Your tasks
• A. Answer these questions using the travel passage below:
(i) What dish was eaten at the guesthouse breakfast?
(ii) What drinks were bought along with the takeaway tofu bao?
(iii) Along which coast does the two-lane road with the deep holes run?
• B. From the travel passage below, extract the text between "Anyway, we picked" and "busting the tire.", inclusive.
• C. Extend the travel passage below, picking up after its final sentence.

Passage given
• • • •

So we ate our guesthouse breakfast, (veg nasi goreng with plenty of golden-fried tempe, sederhana dan lezat), packed the car, checked out, said our goodbyes and pulled out of the parking lot.

Next, we stopped on the way out of town to get the most amazing tofu bao either of us ever had. These were the kind of dreamy flavor and texture combination that only asian street food can come up with, it reminded me of Singapore. A common response was “Is this dessert or what?” which just means it is irrational and delicious.

(If you are reading this, and ever plan a trip to Bali, no, I won’t name or endorse places on the blog. Bali is dying from tourism, at least, faster than it’s dying from anything else. The last thing this island needs is more advertising hype, in any way, shape, or form. I lay a curse on Instagr-m for this, and all the location-tagging photo-based social media apps. But I would give recommendations by email, so please be in touch. With the caveat that our favorites are the best for us, and not necessarily the best for others.)

Anyway, we picked up some tofu bao for takeaway, along with two chocolate peanut butter banana smoothies, figuring we’d have a nice little meal at a scenic stop along the way.

In any event, we were certain sooner or later to get hungry.

//

Now back to the pothole and me busting the tire.

In my defense. This was bad luck combined with the terrible condition of the two-lane road along the northeast coast. Which is riddled with deep holes, the result of overloaded trucks driving on poorly-laid asphalt, I think? Anyway, in some places it’s like driving on asphalt honeycomb. Usually one can see them in advance and slow to a crawl, so as not to break things. But there I was, passing a local motorbike, at a reasonable speed, in a completely normal maneuver. Being never the fastest, never the slowest, but somewhere in the middle. (It’s not like I was taking an opportune nap. The reins were held not by another’s hands.) And suddenly there was a great gaping hole in the middle of the road. It happened to be right where I was passing. It was disguised by a joint in the asphalt, I think. I was paying more attention to the motorbike on my left and the (distant) oncoming traffic, these other very pressing concerns. I didn’t see the hole in time to avoid. It was ther-KLUNK, and the-whole-car-shakes, sounding like pieces.

• • • •

Information supplied
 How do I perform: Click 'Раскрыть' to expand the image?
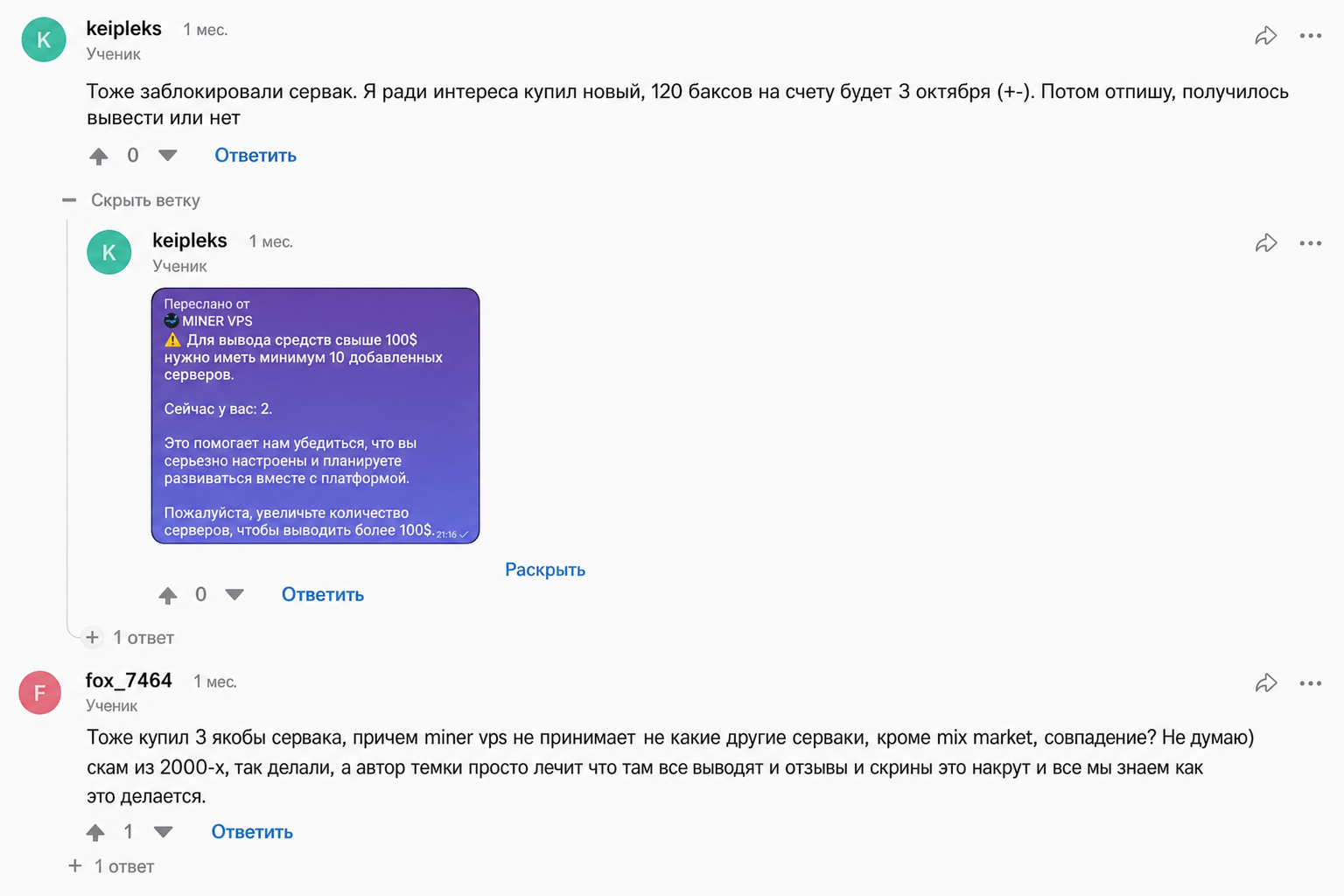coord(545,570)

• • • •

Task-by-task answers
• A.
(i) Veg nasi goreng with plenty of golden-fried tempe.
(ii) Two chocolate peanut butter banana smoothies.
(iii) The northeast coast.

• B.
Anyway, we picked up some tofu bao for takeaway, along with two chocolate peanut butter banana smoothies, figuring we’d have a nice little meal at a scenic stop along the way.

In any event, we were certain sooner or later to get hungry.

//

Now back to the pothole and me busting the tire.

• C.
And, Oof.

Luckily we thlop-thlopped to a stop right across from a bengkel. We had a spare tire in the trunk and let the mechanic change it for us. (“Contributing to the local economy,” I could call it, whereas E calls it “making friends”.) We “lost” maybe an hour and a half.

I spent a lot of that time watching some chickens in a lovely grove of rambutan trees. Right next to the road, located in the rear of (what seemed like) a large Balinese estate. The tranquility of this place was somewhat surreal. It immediately bestowed calm. The trees were tall, the shade was dense, the ground was covered in brown leaf litter. The sound of chickens scratching, for grubs and bugs, was soft and intermittent in the muffled quiet. Like a cathedral. They seemed happy and peaceful chickens, especially compared to our rowdy bunch. I watched them while drinking my delicious chocolate, banana, peanut butter, coconut cream smoothie. All the ingredients of which were probably grown on this island.

After a while, the car was ready to go. We said our thank yous and our goodbyes, then pulled back onto the road.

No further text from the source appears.